Previously, we have defined a clinical subset of patients that are characterised by having high cyclin E1 protein and BRCA1/2 mutation. From this, we have developed a synergistic therapy by combining CDK2 inhibitors with PARP inhibitors, initially applied in basal-like breast cancers. This project focuses on whether this combination therapy is effective in HGSOC as well as PARP inhibitor resistant HGSOC.
Objective: We aim to develop a personalised strategy to target this subset of HGSOC patients by combining CDK2 inhibitors with PARP inhibitors. Since PARP inhibitor resistance is common, we also aim to determine the effectiveness of this therapy on PARP inhibitor resistant disease.

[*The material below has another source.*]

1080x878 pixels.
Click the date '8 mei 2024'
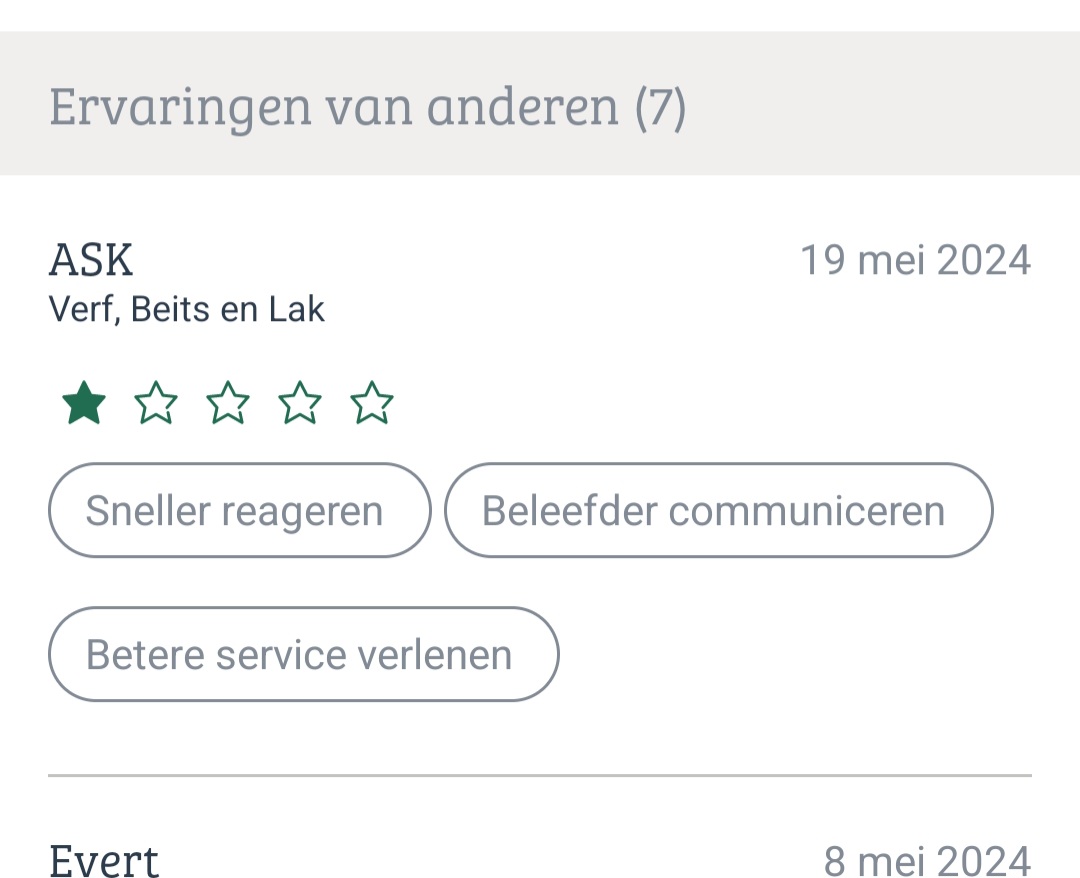point(927,861)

Methods and Results: Combination therapy of CDK2 inhibitor and PARP inhibitor will be assessed across in vitro and in vivo models of HGSOC. Using an ID8 syngeneic mouse model, we have generated a resistance model by chronic exposure to PARP inhibitor. We will then demonstrate whether PARP inhibitor resistant cancers have restored PARP sensitivity when therapy is combined with CDK2 inhibition.
Conclusions: A significant factor in the large number of deaths from ovarian cancer is the lack of personalised treatment options. Our aim is to better understand and improve outcomes for HGSOC patients, especially the patient subset with high cyclin E1 protein and BRCA1/2 mutation.